L’Europe traverse une crise démographique majeure : vieillissement, baisse des naissances, besoin croissant de main-d’œuvre étrangère. Cette réalité, inévitable, appelle des réponses lucides, solidaires et responsables. Mais certains préfèrent instrumentaliser cette situation pour bâtir des récits de guerre culturelle.
Zemmour parle de “remigration” comme s’il fallait expulser une partie du peuple français. Bardella fustige un prétendu “islamo-gauchisme” pour discréditer toute pensée critique. Retailleau agite le spectre des Frères musulmans comme s’il s’agissait d’un complot massif. Ciotti transforme chaque fait divers en appel à l’état d’urgence permanent. Tous participent à un même récit : celui d’une France assiégée de l’intérieur.
Ce récit, les médias les plus militants l’amplifient en boucle. En tête, CNews, devenue le haut-parleur d’une droite radicalisée, qui distille jour après jour l’idée que l’ennemi est parmi nous.

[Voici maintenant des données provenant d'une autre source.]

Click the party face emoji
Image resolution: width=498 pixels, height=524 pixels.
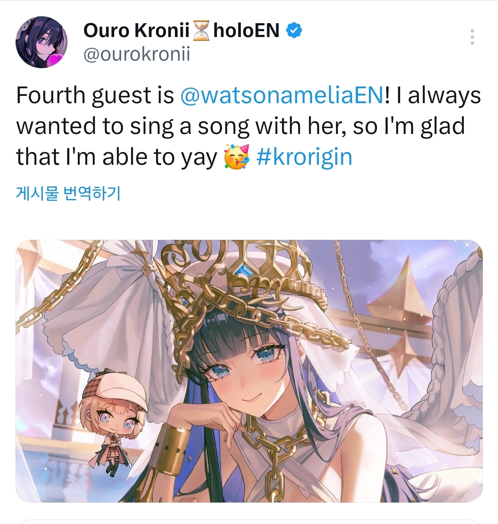click(x=237, y=157)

Plateaux tournants d’“experts” identiques, mises en scène anxiogènes, vocabulaire martial : la peur y est un fond de commerce, et la stigmatisation une ligne éditoriale.
Ainsi, le rapport sénatorial sur les Frères musulmans, qui ne désigne qu’environ 1000 individus, est présenté comme une menace existentielle. Peut-on sérieusement croire qu’une poignée de militants pourrait imposer la charia dans un pays de 75 millions d’habitants ? Comment expliquer cette peur disproportionnée, si ce n’est comme un prétexte commode pour restreindre les libertés, durcir les lois, et faire accepter l’inacceptable ?
À force de stigmatiser, de légiférer dans l’urgence, de soupçonner au lieu d’écouter, on prépare un terrain dangereux. On façonne une société de surveillance, de méfiance, de contrôle. Une République autoritaire, au nom même de sa défense.
Si le peuple ne se réveille pas, s’il se laisse hypnotiser par les discours identitaires de l’extrême droite et par les chaînes d’info devenues instruments de propagande, alors la démocratie mourra. Non pas sous les coups des extrémistes, mais par les mains de ceux qui auront prétendu la protéger.